Text:
>> START

The shade mounting brackets install with two well-nuts on each side for the shade roll, and two each for the clips, and the ends of the shade are spring loaded so the shade is easy to remove, so stowing the 3rd row seats is no problem at all. One question I have is: Does the shade fit vans with auto hatch openers, as the left side pillar is wider than the right pillar. So some research is needed of the European Chrysler Voyager to see if it is offered with the auto hatch. And, of course, there is the color match problem with the Routans unique gray and ceylon interiors. The sierra stone should be a direct match with Chryslers color.

Also, on removing the 3rd row seats: Mopar does have a bin that fits in the rear well with a cover, and then you could buy a mat to cover the area behind the mid-row seats. And you'll be removing a couple hundred pounds of weight.


----------



## PaulAP (May 21, 2009)

cscsc said:


> I'd like to remove the third seat and have a cover for the resulting under-floor storage


It sounds like you are looking for this...








Cargo Bin, Third Row - Part # 82208765 MSRP $143.00
with carpeted lid (no table)

or for a twist, this...








Cargo Bin, Third Row - Part # 82208767AB MSRP $165.00
The vinyl-covered lid converts into a handy table.

The Stow `n Go seating provides several feet of extra storage
space. The Third Row Cargo Bin allows you to conveniently
store items out of sight. This hard plastic cargo bin fills the third
row seating bin. The bin is lightweight, removable, washable
and includes two interior nets to create compartments. The lid
fits securely on top of the bin.

http://www.mopar.com/chrysler/town-and-country/2009/shop/302451/272/4973/

Cheaper from these guys... http://www.oemopar.com/


----------



## cscsc (Jun 14, 2009)

PaulAP said:


> It sounds like you are looking for this...

>> END

Request 1: Update the records from the line containing "The height and" through the end of the records, both included, so that "legend" becomes "key" and nothing else changes. Omit the pictures from your answer.

Data listing:

>> START

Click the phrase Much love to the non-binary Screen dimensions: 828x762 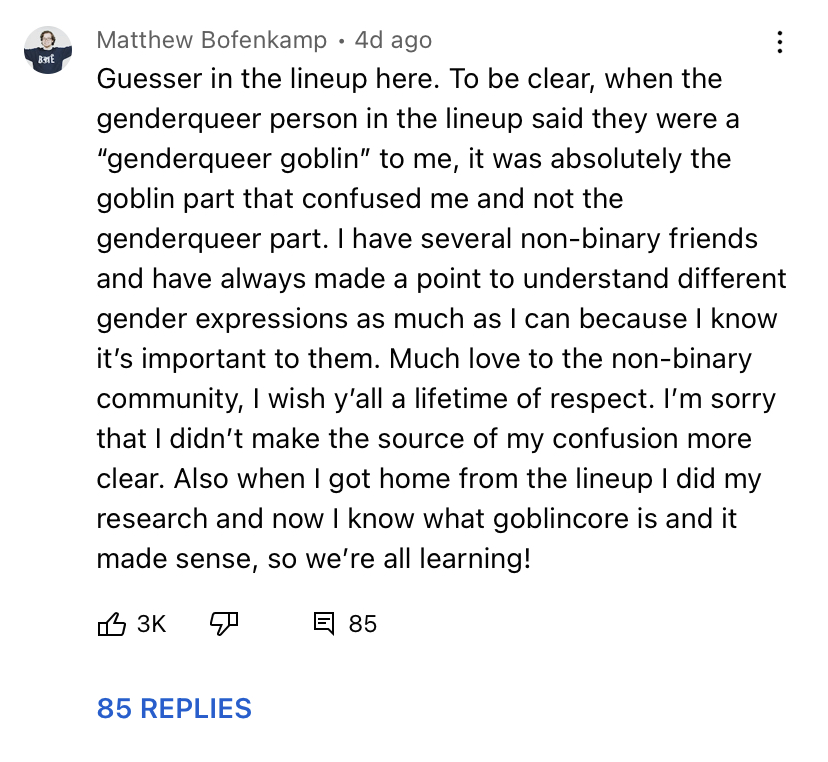coord(570,359)

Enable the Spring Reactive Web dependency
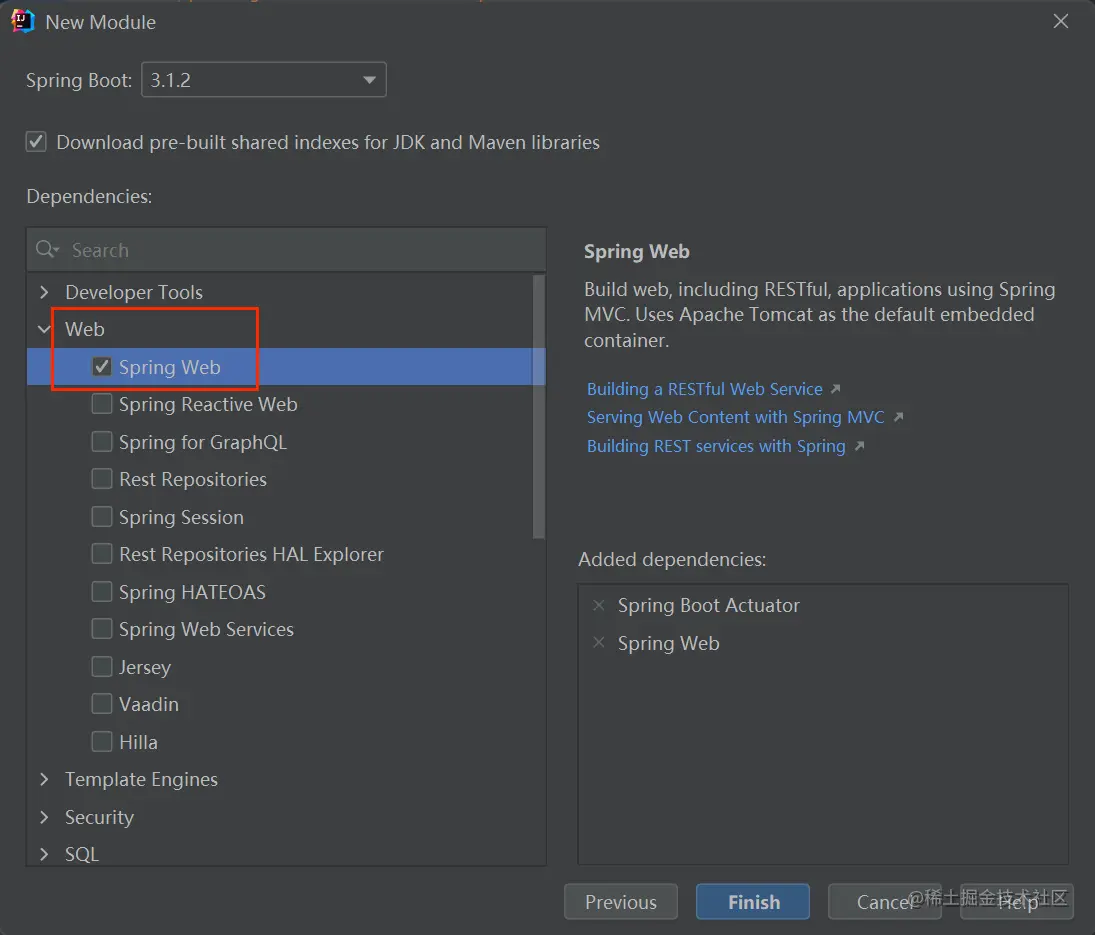click(x=102, y=404)
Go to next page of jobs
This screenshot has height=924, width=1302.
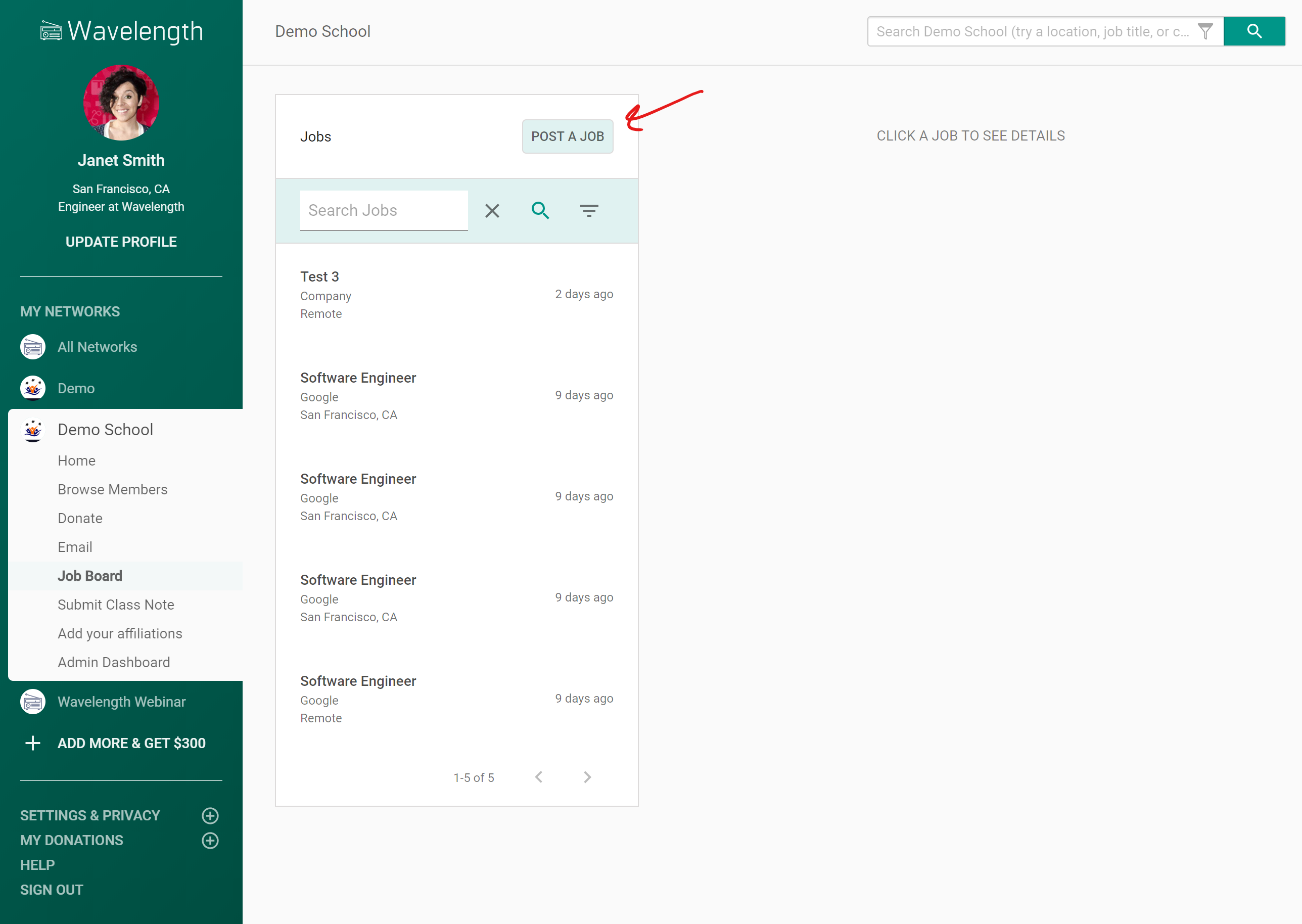587,777
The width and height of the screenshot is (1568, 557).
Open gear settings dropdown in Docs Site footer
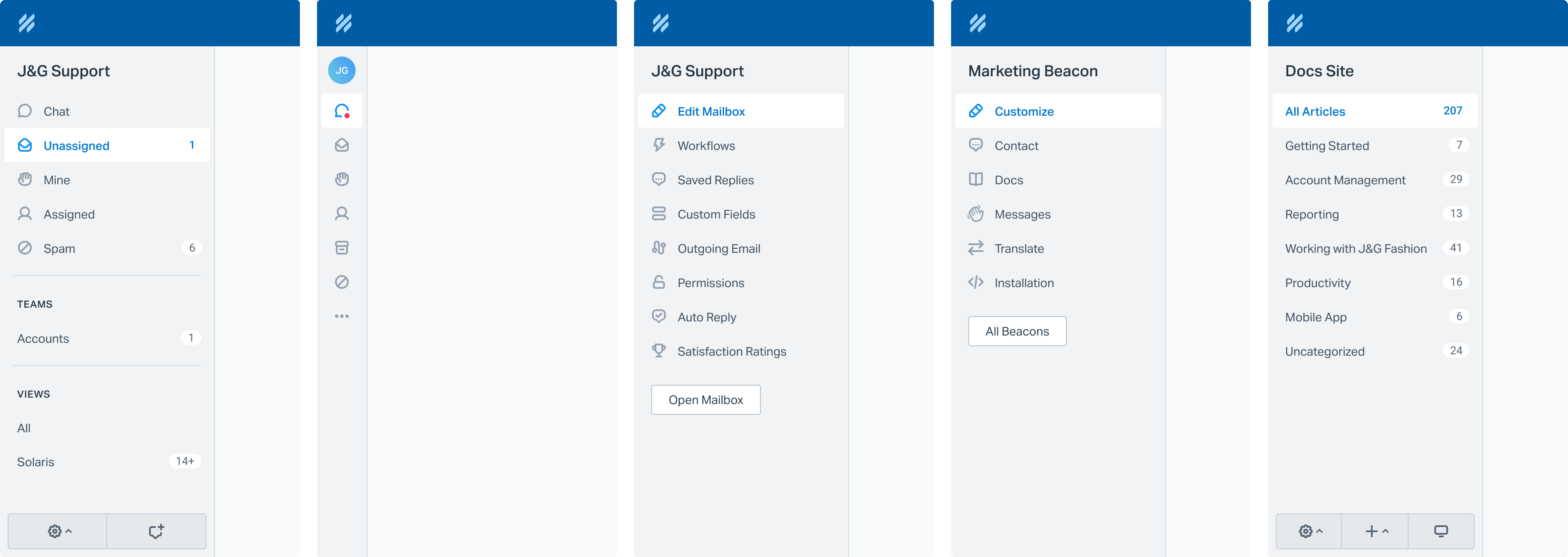pos(1309,531)
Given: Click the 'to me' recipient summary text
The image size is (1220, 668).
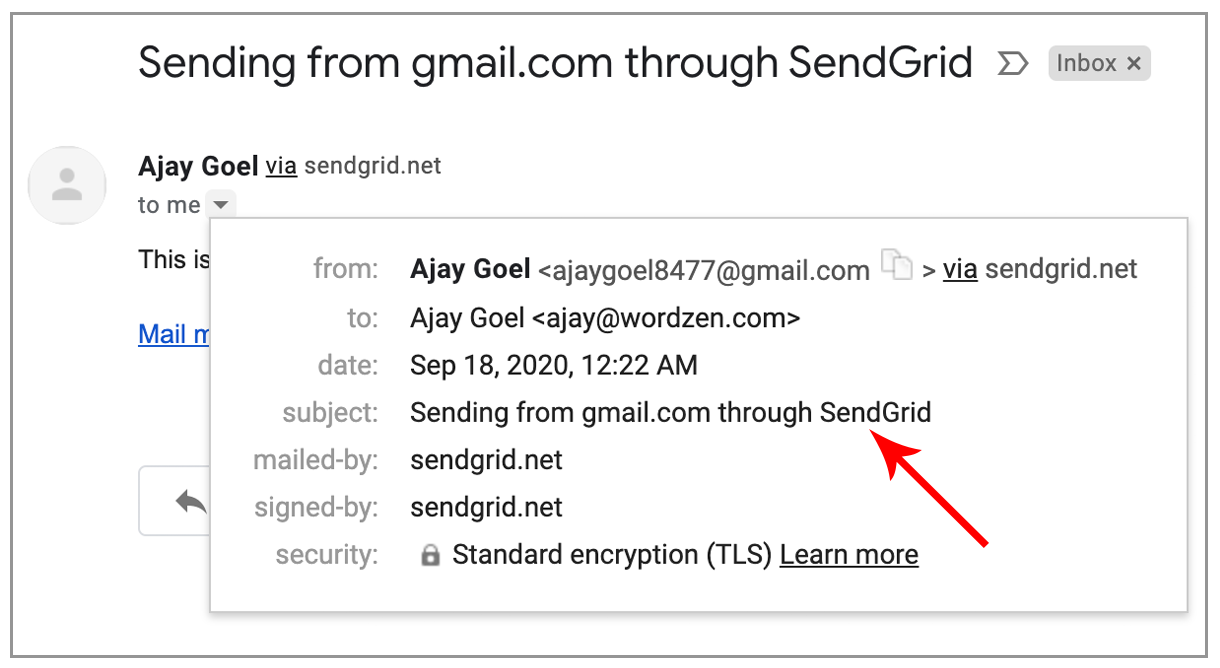Looking at the screenshot, I should coord(169,205).
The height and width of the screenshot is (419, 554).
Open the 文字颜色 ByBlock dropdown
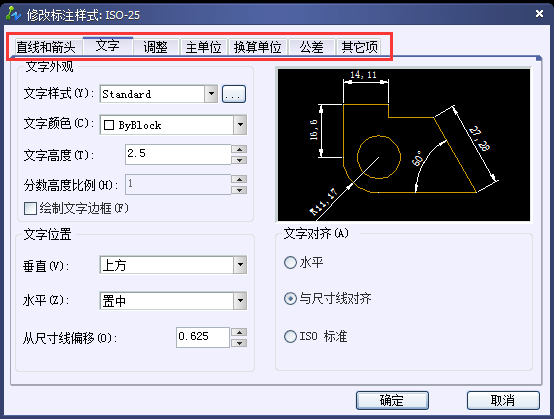[x=240, y=125]
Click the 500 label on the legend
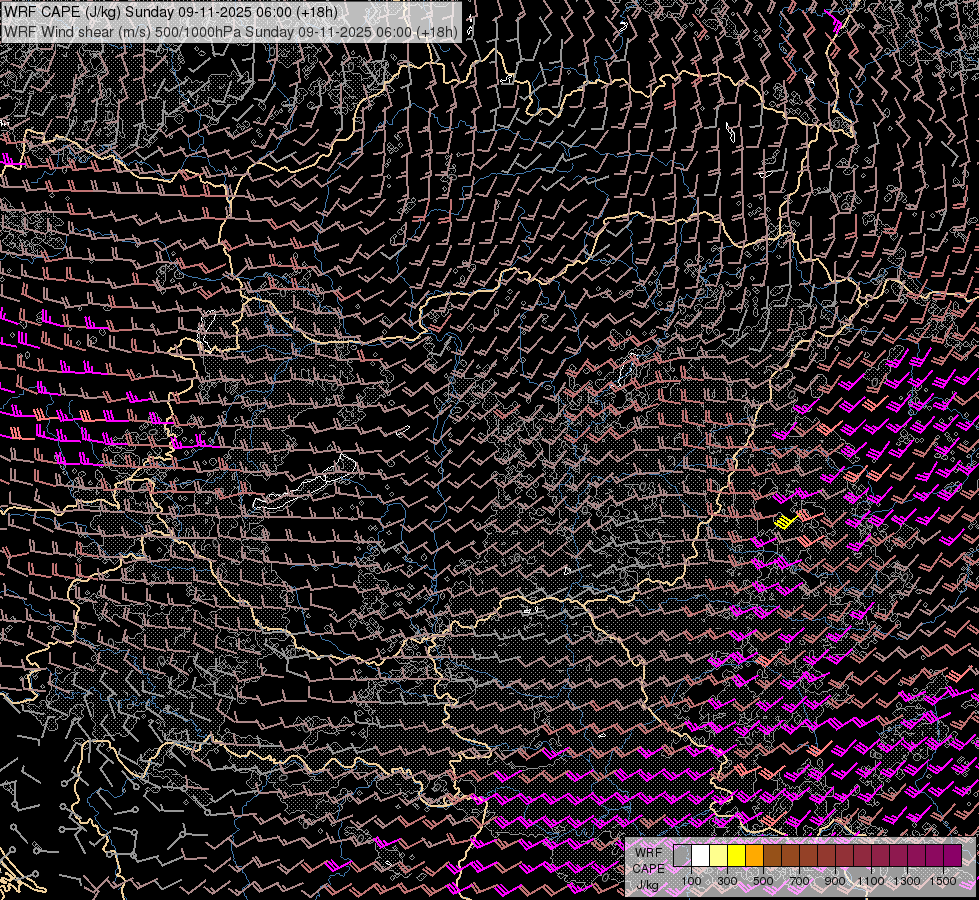The width and height of the screenshot is (979, 900). click(763, 881)
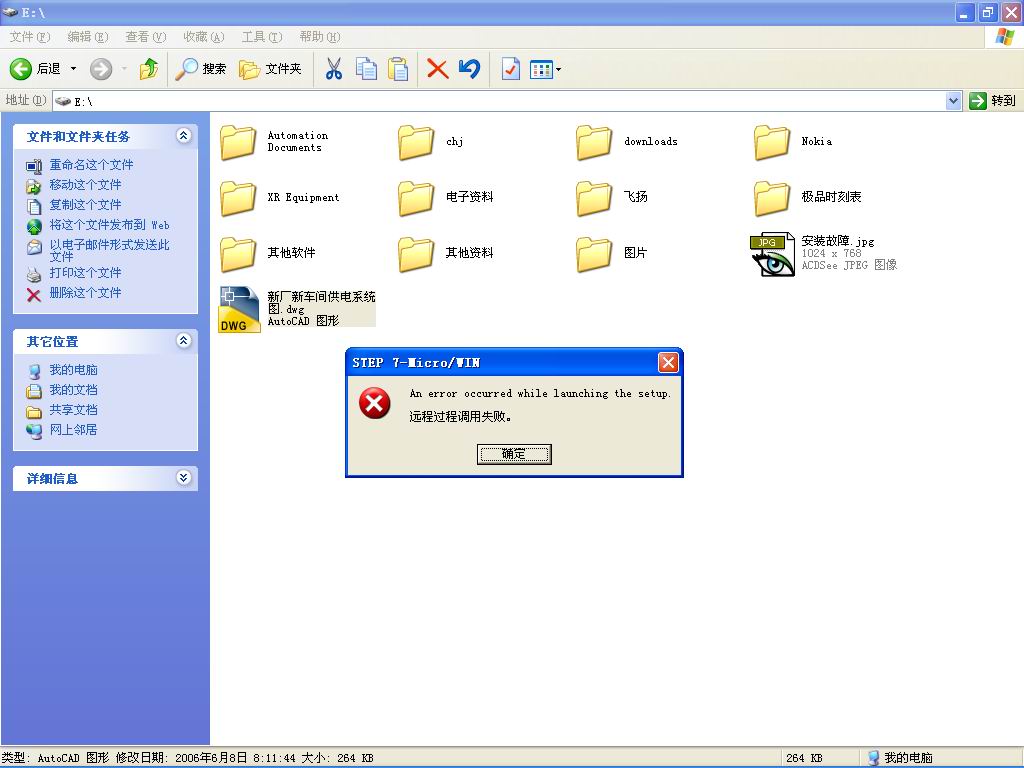Collapse the 文件和文件夹任务 panel

tap(183, 136)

>> END

Request 2: In the forum thread about the minivan, what part number is given for the third-row cargo bin whose lid converts into a table?

Exercise answer 1:
The height and width of the screenshot is (419, 554).
Open the 文字颜色 ByBlock dropdown
[x=240, y=125]
Click the 500 label on the key
The width and height of the screenshot is (979, 900). click(763, 881)
Collapse the 文件和文件夹任务 panel

tap(183, 136)

Exercise answer 2: 82208767AB